§ Exercise data:
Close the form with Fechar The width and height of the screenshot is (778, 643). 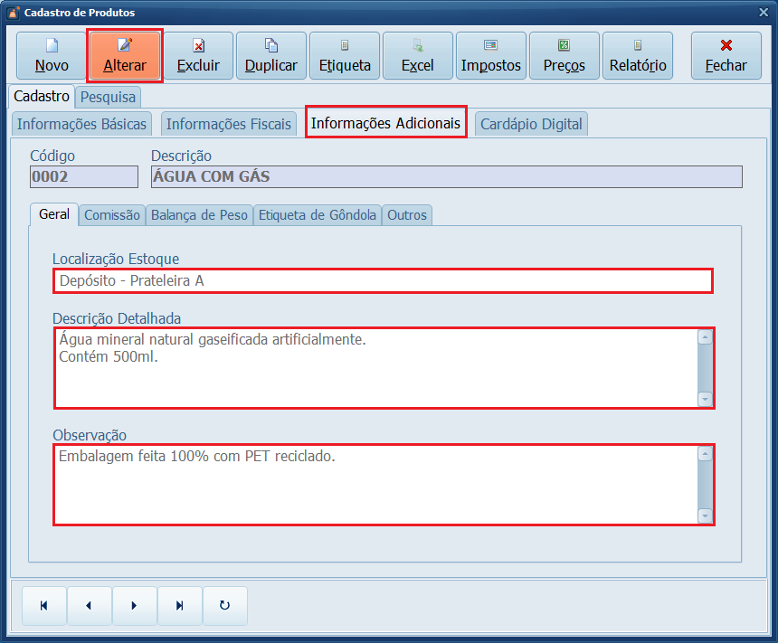[726, 56]
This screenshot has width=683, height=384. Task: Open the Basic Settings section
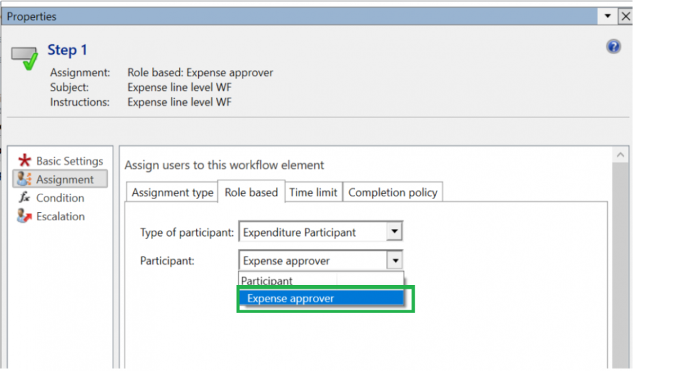coord(69,161)
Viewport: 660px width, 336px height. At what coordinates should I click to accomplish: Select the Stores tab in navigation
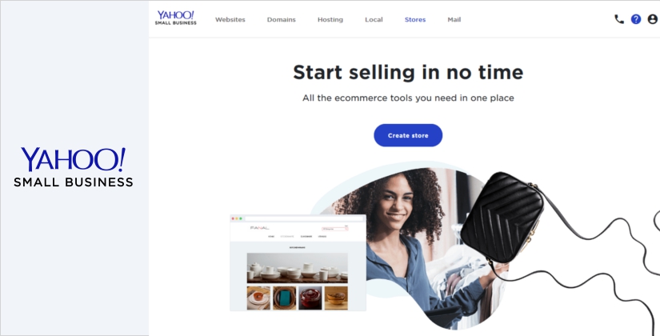[x=415, y=19]
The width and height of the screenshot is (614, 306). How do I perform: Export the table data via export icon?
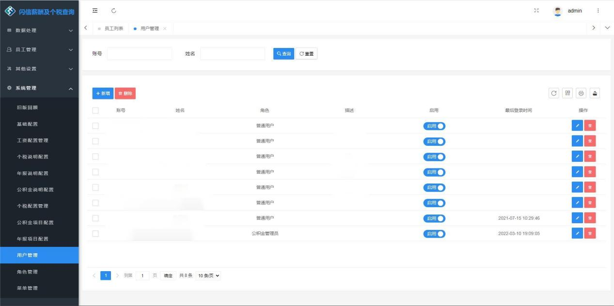click(x=595, y=93)
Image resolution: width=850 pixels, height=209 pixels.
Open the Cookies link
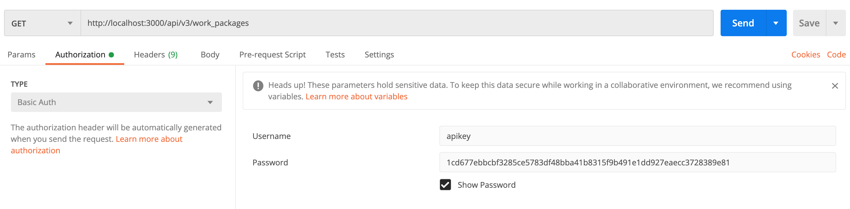pos(805,55)
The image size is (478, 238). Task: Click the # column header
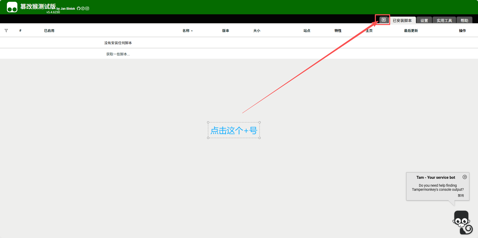pyautogui.click(x=20, y=31)
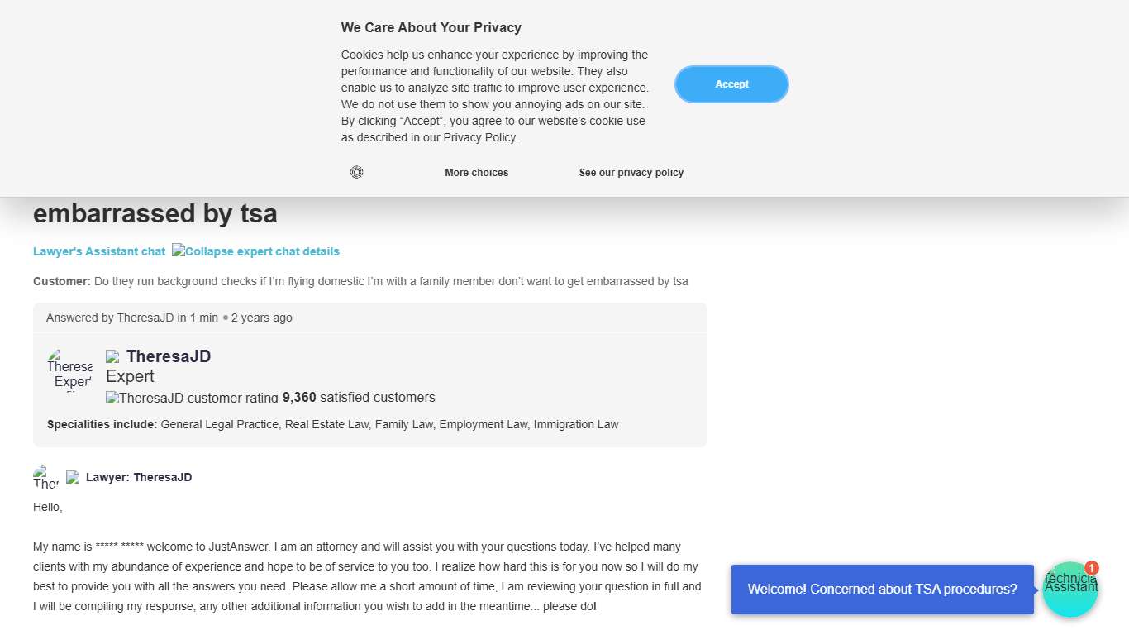Click the TheresaJD customer rating image
Screen dimensions: 1129x635
(192, 398)
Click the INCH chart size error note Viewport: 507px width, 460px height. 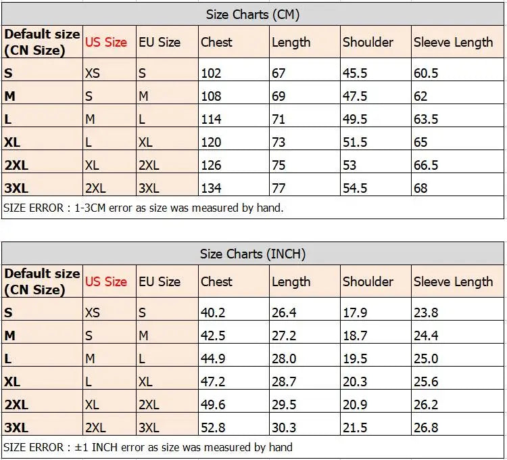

§ What to work on: Give every line of the entries, starting at the line that contains "The image size" and ending at the last line of the entries (both included), as a Markdown table with the columns Row and Text. Number the lines in Row, and leave out blank lines and the pictures.

§ Full response:
| Row | Text |
|---|---|
| 1 | The image size is (478, 238). Task: Click the # column header |
| 2 | pyautogui.click(x=20, y=31) |
| 3 | Click the TheresaJD customer rating image |
| 4 | Screen dimensions: 1129x635 |
| 5 | (192, 398) |
| 6 | Click the INCH chart size error note Viewport: 507px width, 460px height.  |